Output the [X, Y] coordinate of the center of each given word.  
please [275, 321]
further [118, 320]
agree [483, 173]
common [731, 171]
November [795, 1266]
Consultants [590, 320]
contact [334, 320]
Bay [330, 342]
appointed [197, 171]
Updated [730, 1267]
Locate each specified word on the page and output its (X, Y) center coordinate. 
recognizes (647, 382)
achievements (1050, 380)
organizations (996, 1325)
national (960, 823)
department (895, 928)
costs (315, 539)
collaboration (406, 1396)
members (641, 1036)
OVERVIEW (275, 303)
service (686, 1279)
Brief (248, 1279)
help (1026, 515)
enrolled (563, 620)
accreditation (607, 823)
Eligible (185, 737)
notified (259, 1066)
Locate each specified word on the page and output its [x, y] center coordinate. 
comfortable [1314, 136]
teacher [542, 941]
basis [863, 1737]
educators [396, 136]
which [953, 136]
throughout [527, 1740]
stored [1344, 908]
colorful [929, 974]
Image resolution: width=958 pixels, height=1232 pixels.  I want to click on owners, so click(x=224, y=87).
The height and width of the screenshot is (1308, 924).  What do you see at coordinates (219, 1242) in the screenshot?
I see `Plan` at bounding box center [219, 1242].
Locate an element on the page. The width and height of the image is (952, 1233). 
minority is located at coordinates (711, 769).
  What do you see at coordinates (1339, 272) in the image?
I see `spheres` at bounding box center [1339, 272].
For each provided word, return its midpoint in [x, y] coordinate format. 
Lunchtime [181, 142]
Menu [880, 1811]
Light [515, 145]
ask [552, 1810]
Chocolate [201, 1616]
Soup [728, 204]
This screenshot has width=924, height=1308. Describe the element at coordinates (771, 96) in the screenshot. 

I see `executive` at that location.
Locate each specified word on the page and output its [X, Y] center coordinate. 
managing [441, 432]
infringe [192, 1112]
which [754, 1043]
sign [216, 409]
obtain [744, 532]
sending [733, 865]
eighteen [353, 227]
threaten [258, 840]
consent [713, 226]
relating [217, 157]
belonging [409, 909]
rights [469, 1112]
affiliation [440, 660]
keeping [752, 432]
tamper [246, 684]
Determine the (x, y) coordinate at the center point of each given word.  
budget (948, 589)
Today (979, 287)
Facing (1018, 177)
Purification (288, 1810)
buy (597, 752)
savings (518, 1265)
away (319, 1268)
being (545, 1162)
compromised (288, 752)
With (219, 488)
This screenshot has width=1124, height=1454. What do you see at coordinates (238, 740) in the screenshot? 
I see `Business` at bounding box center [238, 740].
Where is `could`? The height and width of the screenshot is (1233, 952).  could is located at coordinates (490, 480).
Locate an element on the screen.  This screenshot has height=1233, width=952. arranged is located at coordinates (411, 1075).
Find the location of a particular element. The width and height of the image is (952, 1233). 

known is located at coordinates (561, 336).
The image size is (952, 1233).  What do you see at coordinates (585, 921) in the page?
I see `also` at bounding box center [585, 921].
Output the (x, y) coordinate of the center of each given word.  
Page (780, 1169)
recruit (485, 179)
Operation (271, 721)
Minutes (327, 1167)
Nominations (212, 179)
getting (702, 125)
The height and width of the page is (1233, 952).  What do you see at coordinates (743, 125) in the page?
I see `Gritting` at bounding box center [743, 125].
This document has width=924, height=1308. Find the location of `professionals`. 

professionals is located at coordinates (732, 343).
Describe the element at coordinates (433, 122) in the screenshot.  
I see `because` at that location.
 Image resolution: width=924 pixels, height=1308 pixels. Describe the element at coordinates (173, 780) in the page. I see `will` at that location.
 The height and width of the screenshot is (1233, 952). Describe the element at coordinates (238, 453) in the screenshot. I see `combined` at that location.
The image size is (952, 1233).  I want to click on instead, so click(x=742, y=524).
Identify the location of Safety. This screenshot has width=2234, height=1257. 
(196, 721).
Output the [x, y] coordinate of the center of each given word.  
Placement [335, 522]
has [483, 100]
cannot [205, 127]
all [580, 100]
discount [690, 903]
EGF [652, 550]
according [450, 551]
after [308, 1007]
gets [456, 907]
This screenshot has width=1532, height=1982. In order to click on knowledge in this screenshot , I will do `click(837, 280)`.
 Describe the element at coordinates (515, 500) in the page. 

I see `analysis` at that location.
|---|
- _Task details_
Copy these rows back out word for word, every one of them, with nothing changed.

- _Result for this task_
Output the [X, Y] coordinate of the center of each given word.  
please [275, 321]
further [118, 320]
agree [483, 173]
common [731, 171]
November [795, 1266]
Consultants [590, 320]
contact [334, 320]
Bay [330, 342]
appointed [197, 171]
Updated [730, 1267]
Locate each specified word on the page and output its (X, Y) center coordinate. 
recognizes (647, 382)
achievements (1050, 380)
organizations (996, 1325)
national (960, 823)
department (895, 928)
costs (315, 539)
collaboration (406, 1396)
members (641, 1036)
OVERVIEW (275, 303)
service (686, 1279)
Brief (248, 1279)
help (1026, 515)
enrolled (563, 620)
accreditation (607, 823)
Eligible (185, 737)
notified (259, 1066)
Locate each specified word on the page and output its [x, y] center coordinate. 
comfortable [1314, 136]
teacher [542, 941]
basis [863, 1737]
educators [396, 136]
which [953, 136]
throughout [527, 1740]
stored [1344, 908]
colorful [929, 974]
Image resolution: width=958 pixels, height=1232 pixels.  I want to click on owners, so click(x=224, y=87).
The height and width of the screenshot is (1308, 924).  What do you see at coordinates (219, 1242) in the screenshot?
I see `Plan` at bounding box center [219, 1242].
Locate an element on the page. The width and height of the image is (952, 1233). 
minority is located at coordinates (711, 769).
  What do you see at coordinates (1339, 272) in the image?
I see `spheres` at bounding box center [1339, 272].
For each provided word, return its midpoint in [x, y] coordinate format. 
Lunchtime [181, 142]
Menu [880, 1811]
Light [515, 145]
ask [552, 1810]
Chocolate [201, 1616]
Soup [728, 204]
This screenshot has width=924, height=1308. Describe the element at coordinates (771, 96) in the screenshot. 

I see `executive` at that location.
Locate each specified word on the page and output its [X, Y] center coordinate. 
managing [441, 432]
infringe [192, 1112]
which [754, 1043]
sign [216, 409]
obtain [744, 532]
sending [733, 865]
eighteen [353, 227]
threaten [258, 840]
consent [713, 226]
relating [217, 157]
belonging [409, 909]
rights [469, 1112]
affiliation [440, 660]
keeping [752, 432]
tamper [246, 684]
Determine the (x, y) coordinate at the center point of each given word.  
budget (948, 589)
Today (979, 287)
Facing (1018, 177)
Purification (288, 1810)
buy (597, 752)
savings (518, 1265)
away (319, 1268)
being (545, 1162)
compromised (288, 752)
With (219, 488)
This screenshot has width=1124, height=1454. What do you see at coordinates (238, 740) in the screenshot? 
I see `Business` at bounding box center [238, 740].
Where is `could`? The height and width of the screenshot is (1233, 952).  could is located at coordinates (490, 480).
Locate an element on the screen.  This screenshot has height=1233, width=952. arranged is located at coordinates (411, 1075).
Find the location of a particular element. The width and height of the image is (952, 1233). 

known is located at coordinates (561, 336).
The image size is (952, 1233).  What do you see at coordinates (585, 921) in the page?
I see `also` at bounding box center [585, 921].
Output the (x, y) coordinate of the center of each given word.  
Page (780, 1169)
recruit (485, 179)
Operation (271, 721)
Minutes (327, 1167)
Nominations (212, 179)
getting (702, 125)
The height and width of the page is (1233, 952).  What do you see at coordinates (743, 125) in the page?
I see `Gritting` at bounding box center [743, 125].
This document has width=924, height=1308. Find the location of `professionals`. 

professionals is located at coordinates (732, 343).
Describe the element at coordinates (433, 122) in the screenshot.  
I see `because` at that location.
 Image resolution: width=924 pixels, height=1308 pixels. Describe the element at coordinates (173, 780) in the page. I see `will` at that location.
 The height and width of the screenshot is (1233, 952). Describe the element at coordinates (238, 453) in the screenshot. I see `combined` at that location.
The image size is (952, 1233).  I want to click on instead, so click(x=742, y=524).
Identify the location of Safety. This screenshot has width=2234, height=1257. 
(196, 721).
Output the [x, y] coordinate of the center of each given word.  
Placement [335, 522]
has [483, 100]
cannot [205, 127]
all [580, 100]
discount [690, 903]
EGF [652, 550]
according [450, 551]
after [308, 1007]
gets [456, 907]
This screenshot has width=1532, height=1982. In order to click on knowledge in this screenshot , I will do `click(837, 280)`.
 Describe the element at coordinates (515, 500) in the page. 

I see `analysis` at that location.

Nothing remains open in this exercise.